E’ proprio intorno a questo difficile equilibrio che deve essere cercata la sostanza più vera del discorso che il regista calabrese propone: siamo troppi sentimenti insieme e la casa che cerchiamo è difficile da riconoscere. Così spesso la tenerezza si nasconde dietro affetti lacerati, in piccoli gesti, in parole appena sussurrate, in incontri del tutto casuali e improvvisamente indispensabili.
La casa in cui tornare, ed è la problematica che appunto si presenta nel film, è un punto di approdo difficile da raggiungere, perché continuamente si sposta, corre davanti a chi la insegue, si sbriciola, si maschera, risorge in un posto lontano, in cui fino a un momento prima sembrava regnare il deserto.
Renato Carpentieri è Lorenzo, un avvocato in pensione, che pare non si sia fatto mai troppi scrupoli pur di portare in fondo vittoriosamente le sue cause.
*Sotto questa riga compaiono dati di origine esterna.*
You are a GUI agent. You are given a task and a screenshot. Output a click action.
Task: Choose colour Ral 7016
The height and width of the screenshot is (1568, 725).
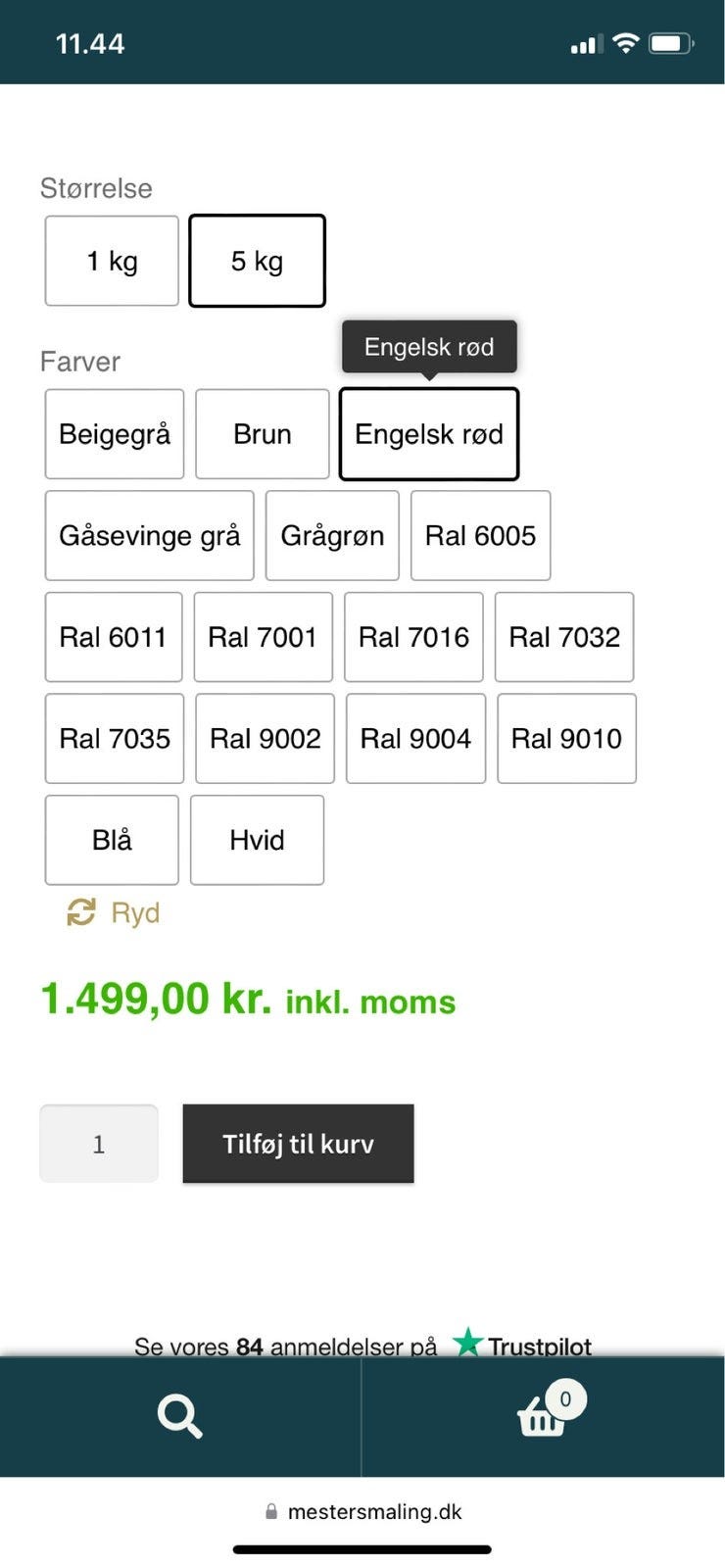(413, 637)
Ha un rapporto pessimo con i suoi due figli (lei è Vittoria Mezzogiorno, lui Arturo Muselli). Al suo ritorno a casa, dopo una degenza in ospedale in seguito a un infarto, scopre di avere dei nuovi vicini. Con essi, e particolarmente con Michela (una sicura Micaela Ramazzotti) intrattiene rapporti sempre più profondi, quasi a sostituire quelli estremamente conflittuali in ambito familiare. Sua moglie è morta da qualche anno, ma l’avvocato confessa che non l’amava. Anche quella che era stata la sua amante (Maria Nazionale) è ormai distante dalla sua vita. L’avvocato Lorenzo è, almeno all’apparenza, egoista e cinico, scortese ai limiti della sgradevolezza, ma nasconde dietro l’evidenza scontrosa, come certi personaggi del cinema di Clint Eastwood, dei valori veri e profondi che lo tormentano. L’incontro con Fabio (un intenso Elio Germano), Michela e con i loro due figli produrrà un corto circuito che porterà in luce gli aspetti più delicati e compassionevoli del suo carattere.
La tenerezza è un film come se ne fanno pochi oggi, particolarmente nel nostro paese: non ammicca, non vuole rappresentare la realtà smussandone le asperità, non vuole farci ridere a tutti i costi. Invece ci mette di fronte alla miseria dei quotidiani piccoli e feroci squilibri affettivi, facendoci da essi aggredire e lasciandoci frastornati, così come sono spesso disorientati e confusi i personaggi mentre attraversano le vie del centro di Napoli, trafficate e caotiche. Il regista evita di cadere nel patetico e nel melodrammatico, non avendo paura del rischio che corre e comunque facendo arrivare lo spettatore sempre un attimo dopo, quando gli avvenimenti si sono già consumati.